Other Measures Under Review
In addition to the PM, the economic team is also counting on the approval of PEC 66, which changes rules regarding precatórios.
The change could open space for R$ 12.4 billion in the 2026 budget, as it adjusts the spending limit according to inflation.
The government wants to use this space for mandatory expenses, such as maternity pay.
The National Treasury admitted at the end of July that additional revenue efforts may be necessary. In recent years, the government also relied on state dividends and oil auctions to bolster revenue.
Reaction from the Productive Sector
Business entities reacted strongly to the PM. The National Confederation of Industry (CNI) claims that the increase in IR on interest on own capital (JCP) will reduce investments.
It also criticizes the taxation of incentivized securities, such as LCI, LCA, and debentures, and warns about the legal uncertainty caused by changes in tax compensation rules.
According to the entity, Brazil already has a high tax burden of 32.3% of GDP, against a regional average of 21.4% in Latin America.
Febraban, which represents banks, said it understands the need for fiscal balance but considers the increase in taxes a poor solution for the real economy.
It advocates for the topic to be widely debated in Congress.
Abdib, an association of infrastructure companies, warns of the risks of ending incentives on infrastructure debentures and Development Credit Letters.
The Association of Bets and Fantasy Sports (ABFS) also criticized the measure. It claims that the increase in the tax burden on online betting undermines the operations of legalized companies and favors the parallel market.
According to the entity, this will reduce jobs and investments, as well as decrease revenue in the medium term.
Abrasca, which represents publicly traded companies listed on the B3, assessed that the tax increase on JCP discourages the capital market.
It also criticizes the limitation on the use of tax credits, as it may increase the indebtedness of companies.
What the MP 1,303 Provides
The provisional measure includes a set of actions.

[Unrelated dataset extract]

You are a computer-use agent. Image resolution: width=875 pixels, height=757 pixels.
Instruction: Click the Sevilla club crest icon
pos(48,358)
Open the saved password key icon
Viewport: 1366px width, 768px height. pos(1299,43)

Among the main ones are:
- Online Bets: The rate increases from 12% to 18% on net revenue (GGR). Haddad argues that the sector has a gross profit of R$ 40 billion per year. The expectation is to collect R$ 1.7 billion in 2026.

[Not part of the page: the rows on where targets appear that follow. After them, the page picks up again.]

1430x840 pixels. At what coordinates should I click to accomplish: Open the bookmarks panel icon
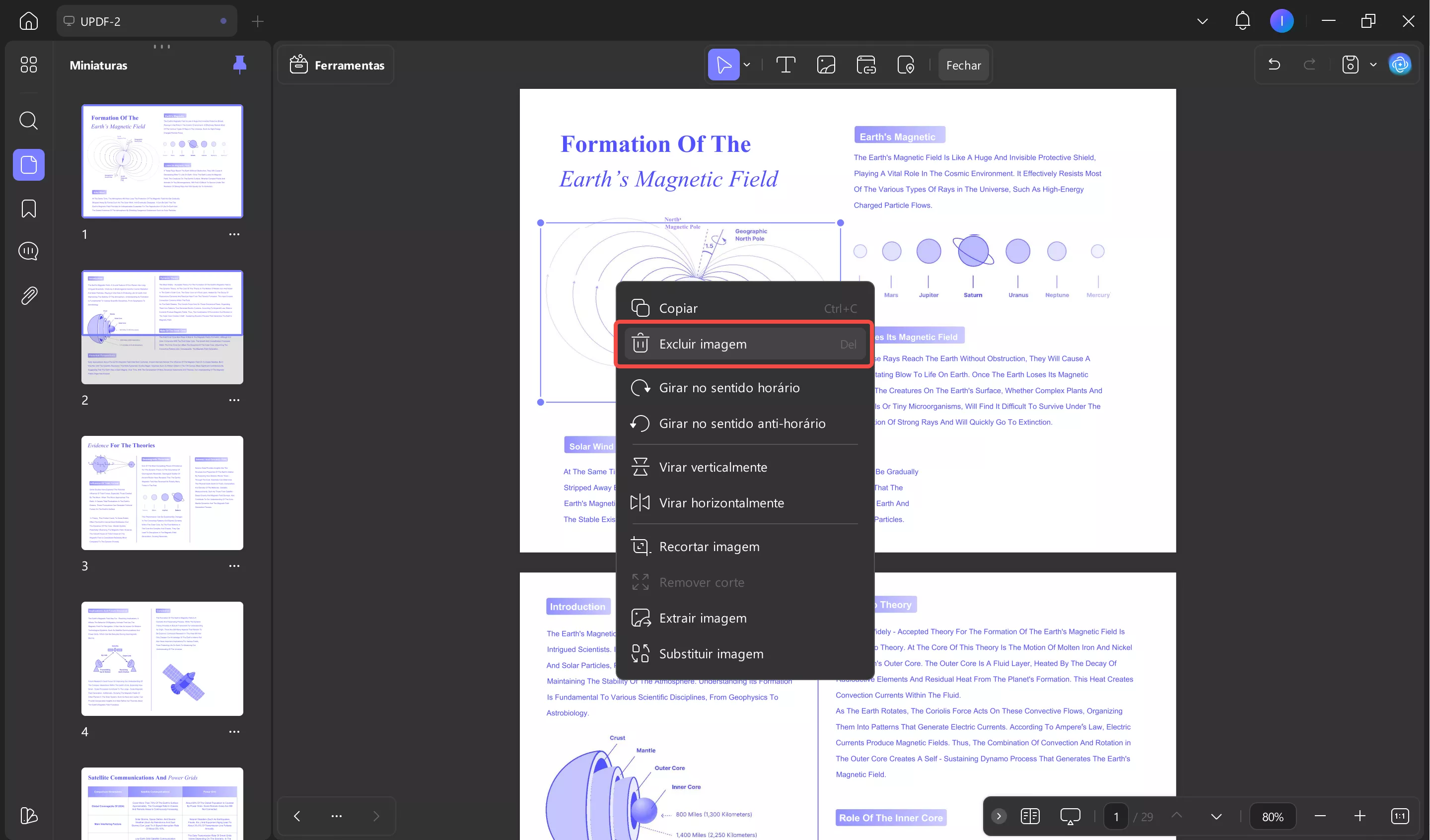click(28, 209)
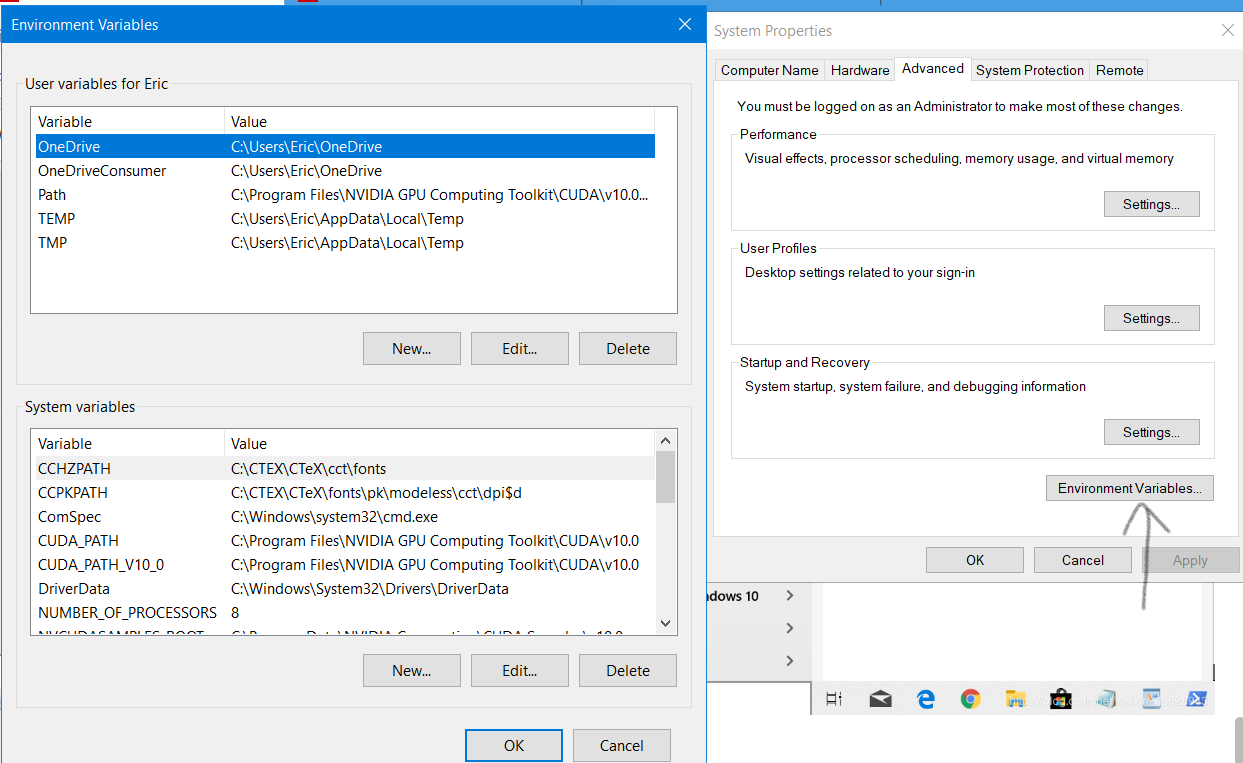The image size is (1243, 763).
Task: Click Edit... under System variables
Action: [520, 671]
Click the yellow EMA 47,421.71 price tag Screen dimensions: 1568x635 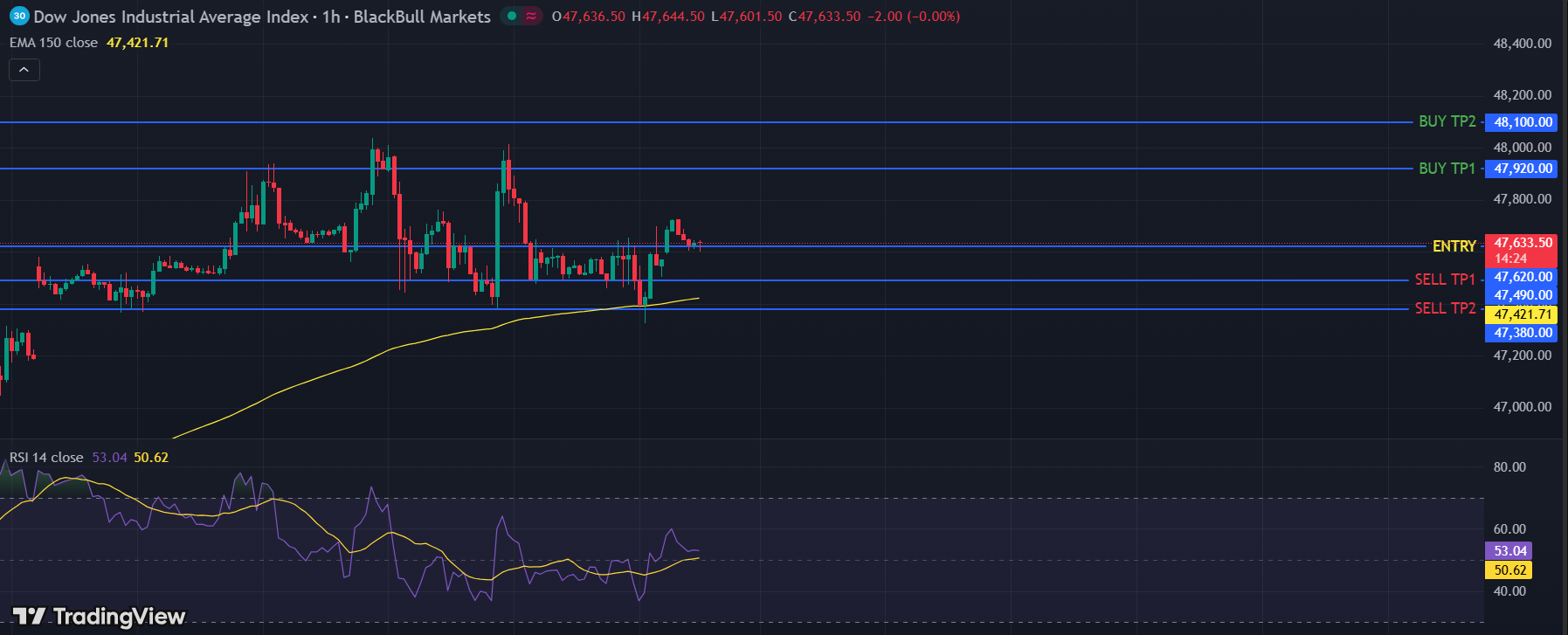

- Interest on Own Capital: Taxation increases from 15% to 20%, with the potential to generate an additional R$ 5 billion.
- Incentivized Securities: LCI and LCA will be taxed at 5%. The government says the exemption costs R$ 41 billion per year and expects to collect R$ 2.6 billion in 2026.

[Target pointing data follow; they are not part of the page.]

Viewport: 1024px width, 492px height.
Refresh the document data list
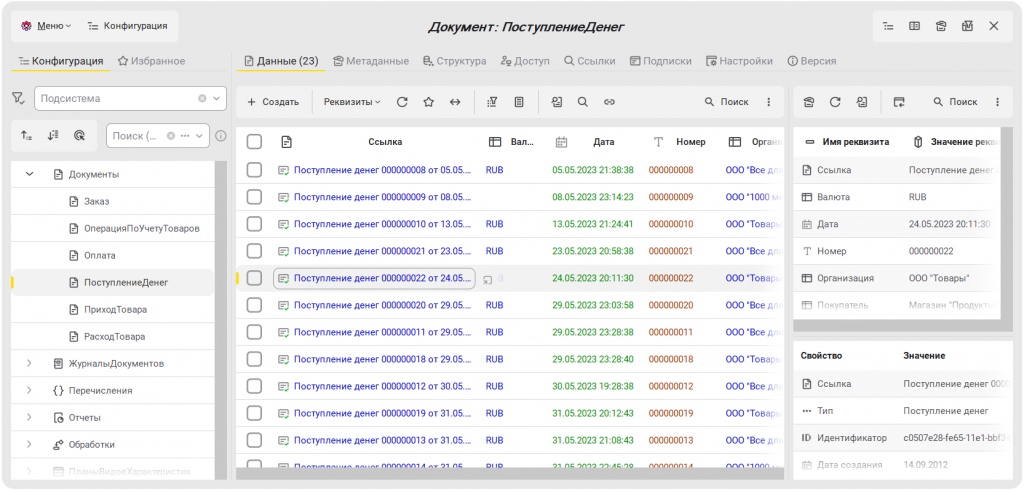click(x=402, y=102)
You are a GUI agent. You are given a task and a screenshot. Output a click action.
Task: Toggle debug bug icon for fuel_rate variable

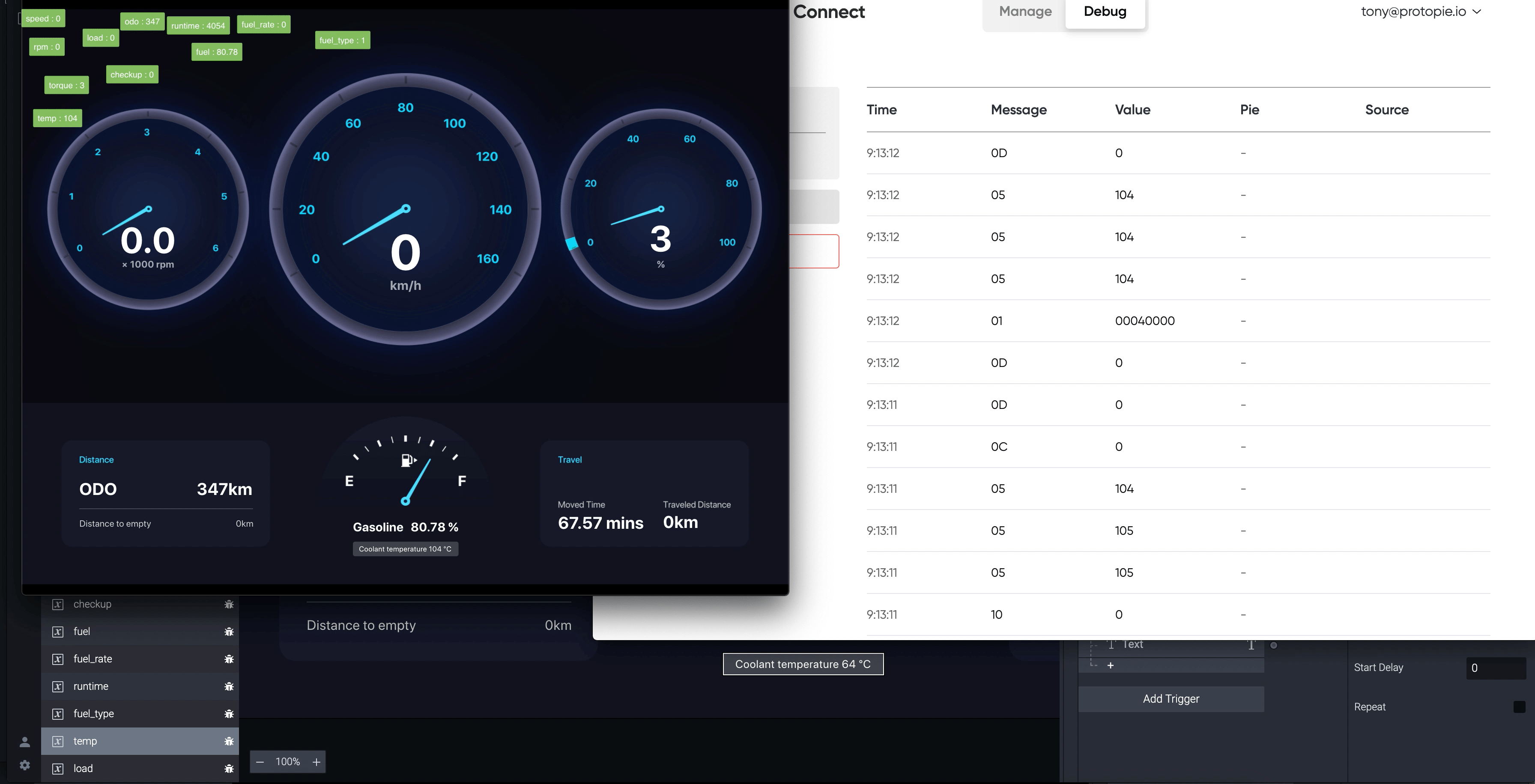click(x=229, y=659)
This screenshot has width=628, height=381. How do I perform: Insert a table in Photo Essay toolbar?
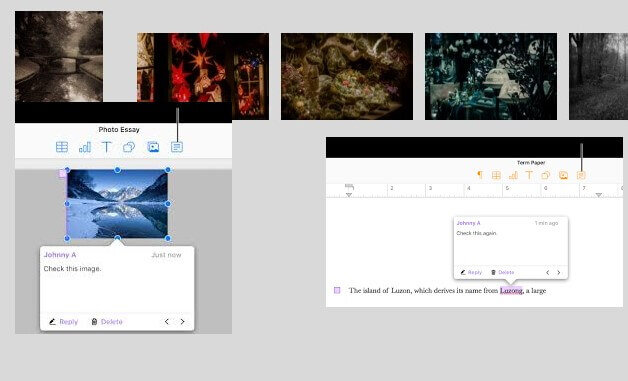pyautogui.click(x=62, y=147)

- Financial Investments: Unification of the income tax rate at 17.5%. Currently, it varies between 15% and 22.5%. The measure does not generate fiscal impact.
- Cryptoassets: Gains will be taxed at 17.5%. The government did not disclose a revenue estimate.
- Fintechs and Cooperatives: Rates increase from 9% to up to 20%, depending on size. The expectation is to collect R$ 1.6 billion.
- Tax Compensations: New rules to curb abuses are expected to yield R$ 10 billion in 2026.
- Education: The Pé de Meia program, aimed at keeping students in high school, will now be part of the constitutional investment floor. This opens up R$ 12 billion in the budget but reduces available resources for other areas of education.
The Challenge for Congress
The government is counting on the approval of the PM by early October.
Otherwise, it loses validity and leaves a hole in the accounts.
The challenge is significant, as criticisms from the productive sector have gained support from lawmakers concerned about the economic impact of the measures.
Minister Haddad insists that the additional revenue is essential to meet the fiscal framework. Without it, he argues, the country will face even greater spending restrictions in 2026.
The opposition, in turn, accuses the government of raising taxes without addressing the problem of public spending.